The Nokia 5310 (2020) is a Nokia-branded feature phone developed by HMD Global, one of the Nokia Originals. It was announced on 19 March 2020 alongside the Nokia 1.3, Nokia 5.3 and Nokia 8.3 5G, as a revival of the original Nokia 5310 XpressMusic produced c. 2007.

== Functions and design ==
The 5310 functions primarily as a media-player with FM-radio, an MP3-player, support for Bluetooth 3.0 and front-facing stereo-speakers. A 3.5 mm audio jack is also present, and dedicated music buttons are located on the side. The phone has a 2.4" QVGA resolution display. On the rear, there is a VGA camera accompanied by an LED-flash. Internal storage is limited to 16 MB, but can be expanded up to 32 GB via a microSD card slot.
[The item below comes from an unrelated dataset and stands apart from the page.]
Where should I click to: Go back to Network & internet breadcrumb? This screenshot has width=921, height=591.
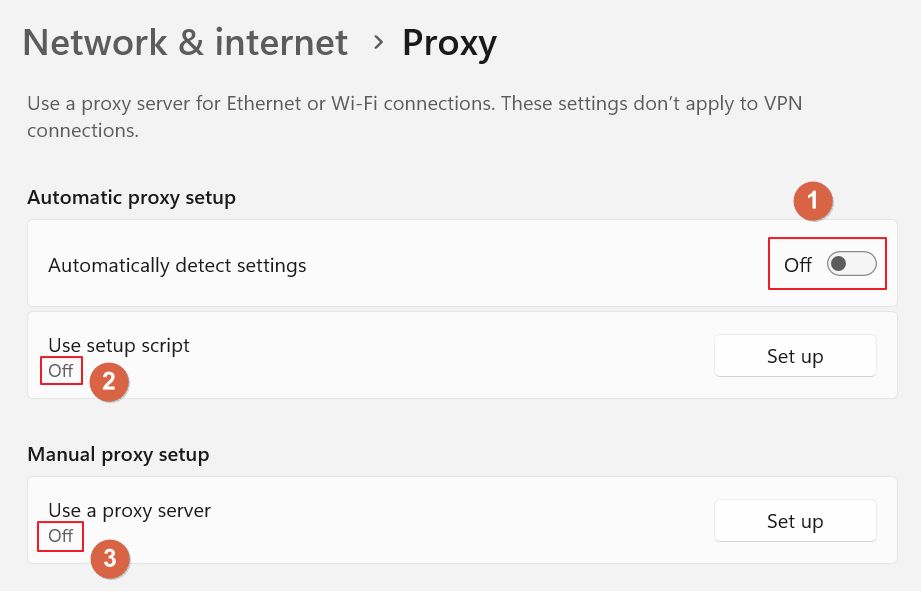185,42

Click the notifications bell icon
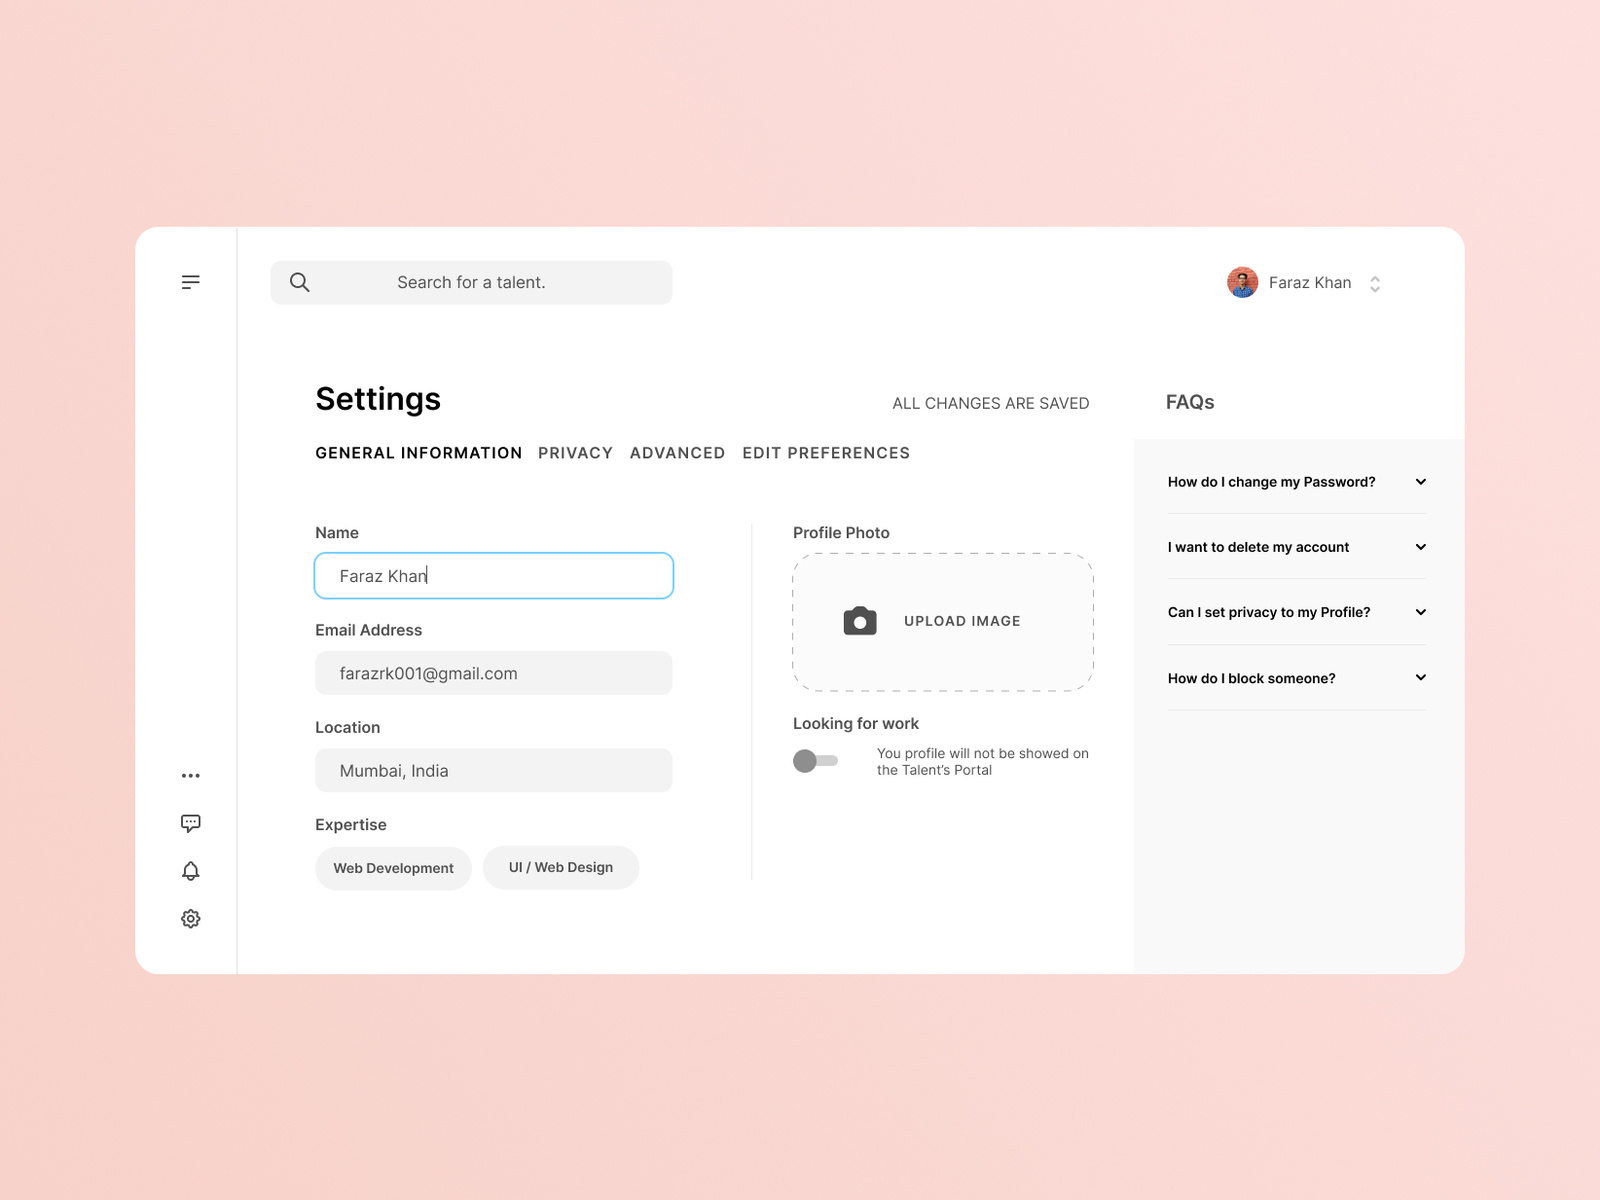tap(190, 870)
The battery is rated at 1200 mAh and can provide 7.5 hours of talk time; standby ranges between 30 days for Single-SIM and 22 days for Dual-SIM. The device only supports dual-band 2G.

The design is styled after the original 5310 with the same color-schemes, Black/Red and White/Red.

== 2024 version ==
In April 2024, HMD Global announced the 2024 version of revival Nokia 5310, with design similar to the 2020 version, but with some improvements, like a larger screen at 2.8 inches IPS LCD (compared to the 2.4-inch TFT LCD of the 2020 version), bigger 1450 mAh battery (compared to the 1200 mAh battery), Unisoc 6531F chipset (compared to the MediaTek MT6260A chipset) and USB-C support (compared to the micro USB 1.1 support) and run Mocor RTOS with Series 30+ user interface (compared to MediaTek MAUI), meaning MRE (.vxp) apps are no longer supported. It is unlikely that the new 5310 will support any user-installed applications.